As a manager, I have weekly reviews with each member of my team. We talk about three things each week: What has gone well (and how can we do more of that), what needs improvement (and how can we can improve faster), and what the general feeling is around how things are going in relation to personal goals and the rest of the team’s goals.
These are just a few simple questions, but they get right to the heart of what we try to focus on, and that is living our strengths, shoring up the weaknesses enough that they do not bring our strengths down, and exploring how we FEEL things are going.
During a recent weekly review, one of my folks said to me regarding the feeling of how things are going on the team, “Sometimes I feel like I’m doing more work than Fred. And it’s not fair. Fred should work harder. It’s not fair. Why don’t you make Fred work harder?”

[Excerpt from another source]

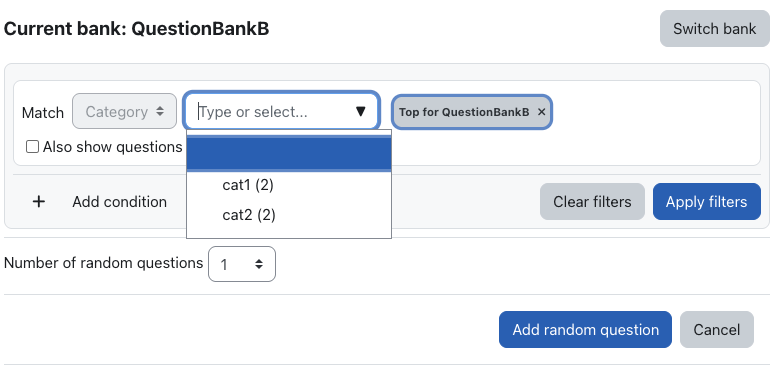
Task: Click the Add condition text link
Action: 120,202
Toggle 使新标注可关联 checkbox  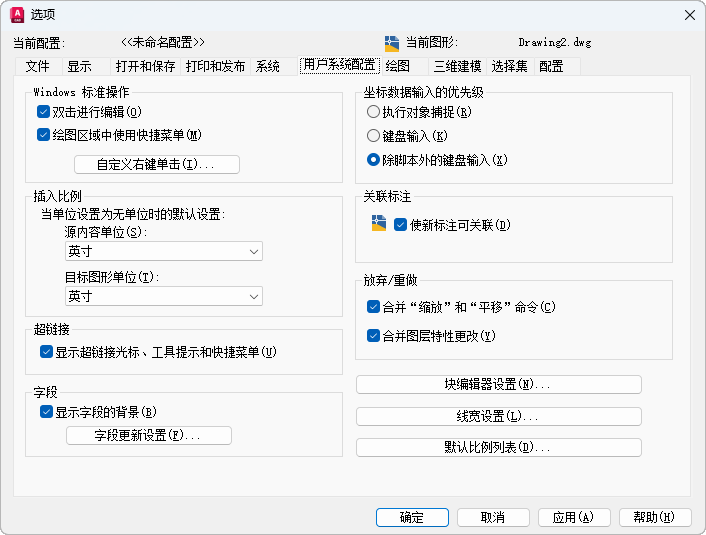pos(401,225)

Fair feelings. We have all been there. If Fred and I are on a team, should Fred not pull the same amount of weight as me?

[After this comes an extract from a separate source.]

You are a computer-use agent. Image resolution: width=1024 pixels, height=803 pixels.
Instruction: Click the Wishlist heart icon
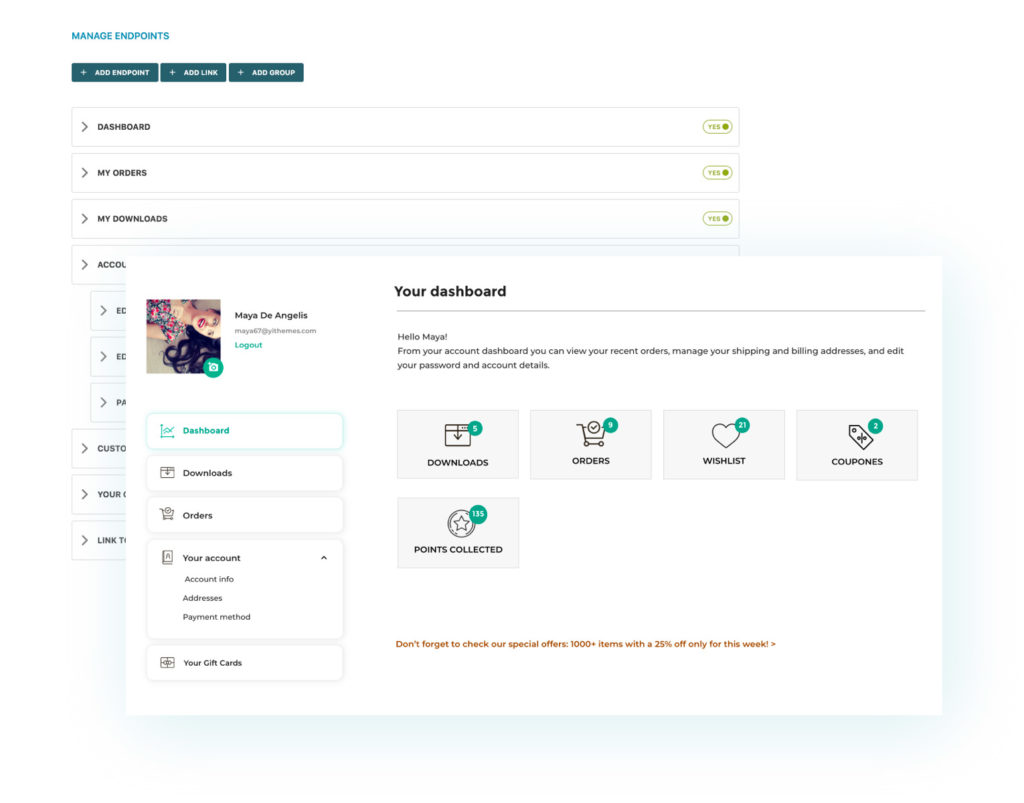(723, 435)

As a manager, do I not expect that Fred, Sally, and Steve are going to produce 500 widgets a day, take 500 calls a day, or sell 500 shingles a day? NO! That is right, NO! We are each uniquely gifted with a special mix that is ours and ours alone.
Sure, I expect some of the basics to be the same for each person, but I do not expect everything to be the same for each person. Each person on my team started on a different day, has different collateral duties, and does not produce the same number every day.
However, in a month-over-month comparison, it always ends up with everyone having numbers that are pretty close. Often, as soon as they see they are producing more, they slow down a little and let everyone catch up. And that makes them look painfully average and in the mean with their stats. And as we all know, statistics do not tell the whole story for performance.
If you are one of those people who slows down as soon as you get a few steps ahead, I would like to offer you a better way. I offered this to my guy who was complaining about Fred: Play full out, and remember that you are your only competition.
If you are worried about how much Sally is doing every day, how much Fred is doing every day, why Tina gets to do x and Jimmy gets to do y, STOP RIGHT NOW.
Start by thinking about doing YOUR personal best, every single day. Play full out for a month. If you really are head and shoulders better, play full out for a month and really set yourself apart. See what your personal best can be.
The goal is to improve YOUR best numbers, every year, every month, every week, every day. You are your only competition, so start acting like it. Make today a better day, a greater day.
And if you keep at it for a full month, and you play as hard as you can, and compare yourself only to you, you will be amazed at how much YOU can do.